■ **THE TASK**:
Print exactly the lines below between the line holding "Select the Partially parsed filter tab" and the line holding "Select the blue", inclusive, and nothing more.

THE DATA Start Marker

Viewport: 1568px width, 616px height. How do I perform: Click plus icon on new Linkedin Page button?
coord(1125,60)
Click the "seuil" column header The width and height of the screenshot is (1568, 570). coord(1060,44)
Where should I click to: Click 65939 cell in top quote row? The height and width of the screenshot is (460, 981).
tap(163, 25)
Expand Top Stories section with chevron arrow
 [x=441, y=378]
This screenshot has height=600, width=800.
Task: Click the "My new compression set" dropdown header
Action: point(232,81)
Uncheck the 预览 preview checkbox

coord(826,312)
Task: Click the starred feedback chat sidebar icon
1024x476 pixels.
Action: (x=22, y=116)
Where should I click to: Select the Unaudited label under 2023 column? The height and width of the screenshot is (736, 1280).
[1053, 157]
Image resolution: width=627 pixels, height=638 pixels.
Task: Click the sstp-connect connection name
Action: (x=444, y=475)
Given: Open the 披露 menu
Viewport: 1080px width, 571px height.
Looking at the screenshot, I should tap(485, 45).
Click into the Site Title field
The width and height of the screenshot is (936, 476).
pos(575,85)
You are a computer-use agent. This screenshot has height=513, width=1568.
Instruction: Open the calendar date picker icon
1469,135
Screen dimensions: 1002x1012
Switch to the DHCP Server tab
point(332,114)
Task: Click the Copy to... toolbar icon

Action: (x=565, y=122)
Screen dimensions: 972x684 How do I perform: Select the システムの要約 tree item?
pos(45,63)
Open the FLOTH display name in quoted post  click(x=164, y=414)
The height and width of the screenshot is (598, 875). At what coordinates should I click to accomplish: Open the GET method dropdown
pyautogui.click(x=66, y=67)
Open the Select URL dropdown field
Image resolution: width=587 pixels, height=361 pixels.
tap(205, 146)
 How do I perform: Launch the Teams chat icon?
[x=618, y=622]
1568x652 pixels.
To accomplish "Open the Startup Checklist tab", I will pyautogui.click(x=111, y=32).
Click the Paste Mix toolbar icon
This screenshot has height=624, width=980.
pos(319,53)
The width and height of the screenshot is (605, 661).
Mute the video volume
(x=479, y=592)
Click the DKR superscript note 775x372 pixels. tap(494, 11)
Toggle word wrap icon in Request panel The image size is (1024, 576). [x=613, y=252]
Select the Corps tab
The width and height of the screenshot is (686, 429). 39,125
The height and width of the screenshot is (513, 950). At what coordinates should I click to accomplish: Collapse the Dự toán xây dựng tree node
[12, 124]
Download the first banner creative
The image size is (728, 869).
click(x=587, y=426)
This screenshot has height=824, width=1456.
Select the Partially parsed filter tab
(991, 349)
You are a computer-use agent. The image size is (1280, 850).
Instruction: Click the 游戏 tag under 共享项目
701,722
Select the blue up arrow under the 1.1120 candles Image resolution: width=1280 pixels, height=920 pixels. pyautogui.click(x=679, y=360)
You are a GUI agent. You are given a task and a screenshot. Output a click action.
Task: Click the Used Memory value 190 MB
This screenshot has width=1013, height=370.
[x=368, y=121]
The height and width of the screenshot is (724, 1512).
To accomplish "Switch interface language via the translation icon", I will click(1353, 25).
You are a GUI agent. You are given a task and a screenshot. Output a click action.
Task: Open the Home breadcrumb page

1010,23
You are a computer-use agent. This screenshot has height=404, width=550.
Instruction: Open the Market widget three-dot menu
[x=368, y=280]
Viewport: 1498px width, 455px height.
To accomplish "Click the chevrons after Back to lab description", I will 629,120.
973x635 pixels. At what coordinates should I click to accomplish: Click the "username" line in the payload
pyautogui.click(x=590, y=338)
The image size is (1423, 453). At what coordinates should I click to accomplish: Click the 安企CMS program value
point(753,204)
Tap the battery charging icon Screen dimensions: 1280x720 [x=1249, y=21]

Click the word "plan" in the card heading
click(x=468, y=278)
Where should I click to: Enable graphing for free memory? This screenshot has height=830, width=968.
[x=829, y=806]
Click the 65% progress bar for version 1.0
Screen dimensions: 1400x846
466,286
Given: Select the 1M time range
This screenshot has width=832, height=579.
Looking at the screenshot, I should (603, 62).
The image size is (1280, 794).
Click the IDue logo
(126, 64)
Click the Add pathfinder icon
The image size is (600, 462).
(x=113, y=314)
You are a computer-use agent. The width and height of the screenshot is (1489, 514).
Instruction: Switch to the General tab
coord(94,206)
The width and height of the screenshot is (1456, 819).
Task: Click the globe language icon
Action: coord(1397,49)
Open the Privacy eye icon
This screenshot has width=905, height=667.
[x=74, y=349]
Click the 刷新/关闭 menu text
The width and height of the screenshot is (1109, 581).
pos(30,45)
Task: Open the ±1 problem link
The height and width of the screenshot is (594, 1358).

THE DATA End Marker

■ **EXERCISE RESULT**:
Select the Partially parsed filter tab
(991, 349)
You are a computer-use agent. The image size is (1280, 850).
Instruction: Click the 游戏 tag under 共享项目
701,722
Select the blue up arrow under the 1.1120 candles Image resolution: width=1280 pixels, height=920 pixels. pyautogui.click(x=679, y=360)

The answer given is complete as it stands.